WHAT TO WORK ON:
Do these statements agree with the article below about the Temple Hospital lawsuit? For each, answer yes or no and quote the words from the article that decide it. 1. The leg that was amputated was the patient's left leg. 2. Dr. Frederick Nissley was the patient's orthopedic surgeon. 3. The jury's verdict was filed in October.

STUDY TEXT:
* * *
Temple Hospital, doctors settle $4.57 million malpractice lawsuit

TUH was found partially liable for an infection after a patient had knee surgery, leading to an amputation.

The Superior Court of Pennsylvania affirmed a 2013 lawsuit against Temple University Hospital and several physicians for failure to test and identify a post-surgery bacterial infection, resulting in the amputation of then-72-year-old Annabelle Glasgow’s left leg after knee replacement surgery.

The jury’s verdict, which was filed Sept. 25, ruled that TUH, orthopedic surgeon Dr. Easwaran Balasubramanian and postoperative care physician Dr. Frederick Nissley are to give Glasgow a combined $4.57 million for “past and future pain and suffering, past lost wages, past care costs, and future care costs for ten years.”

Balasubramanian was Glasgow’s orthopedic surgeon at the time and found 40 percent liable, which means he will pay a majority of the cost of damages. Nissley, who directed Glasgow’s postoperative care, and TUH were each found 30 percent liable for the medical negligence. As a result, TUH must pay Glasgow a total of $1.37 million.

In the 2018 State of the University Address, president Englert addressed concerns for Temple Health’s current financial position. The university announced in June that it would be looking into financially restructuring the Temple Health System and selling the Fox Chase Cancer Center and Jeanes Hospital.
* * *
EXTRACTED INFORMATION:

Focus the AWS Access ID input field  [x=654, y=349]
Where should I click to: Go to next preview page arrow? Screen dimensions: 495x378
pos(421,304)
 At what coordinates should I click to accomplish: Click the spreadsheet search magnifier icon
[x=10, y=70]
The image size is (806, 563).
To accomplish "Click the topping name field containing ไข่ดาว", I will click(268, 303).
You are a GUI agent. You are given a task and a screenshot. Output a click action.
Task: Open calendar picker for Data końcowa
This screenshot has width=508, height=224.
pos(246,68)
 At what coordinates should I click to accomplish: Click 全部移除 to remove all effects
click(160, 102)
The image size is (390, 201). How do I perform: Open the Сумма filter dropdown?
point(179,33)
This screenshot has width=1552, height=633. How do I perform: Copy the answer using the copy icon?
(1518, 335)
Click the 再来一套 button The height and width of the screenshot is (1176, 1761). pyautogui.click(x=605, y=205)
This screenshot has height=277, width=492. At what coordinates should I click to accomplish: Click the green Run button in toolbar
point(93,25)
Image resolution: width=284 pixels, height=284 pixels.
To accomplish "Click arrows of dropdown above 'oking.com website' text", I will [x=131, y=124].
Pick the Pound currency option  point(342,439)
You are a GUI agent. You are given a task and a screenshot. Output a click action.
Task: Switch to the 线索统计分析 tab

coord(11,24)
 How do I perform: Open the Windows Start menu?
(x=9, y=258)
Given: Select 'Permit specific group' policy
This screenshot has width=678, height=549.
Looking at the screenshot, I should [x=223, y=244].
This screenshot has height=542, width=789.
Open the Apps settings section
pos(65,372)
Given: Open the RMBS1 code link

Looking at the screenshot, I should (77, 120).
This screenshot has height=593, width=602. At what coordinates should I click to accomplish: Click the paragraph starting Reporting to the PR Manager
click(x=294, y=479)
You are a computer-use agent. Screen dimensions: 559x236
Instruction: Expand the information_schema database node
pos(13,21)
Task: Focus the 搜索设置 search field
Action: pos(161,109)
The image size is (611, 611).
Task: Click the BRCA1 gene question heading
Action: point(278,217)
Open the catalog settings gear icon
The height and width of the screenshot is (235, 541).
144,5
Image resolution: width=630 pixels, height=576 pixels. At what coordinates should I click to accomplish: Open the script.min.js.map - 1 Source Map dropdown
* * *
EXERCISE OUTPUT:
1. Yes: "the amputation of then-72-year-old Annabelle Glasgow’s left leg"
2. No: "Balasubramanian was Glasgow’s orthopedic surgeon at the time"
3. No: "The jury’s verdict, which was filed Sept. 25"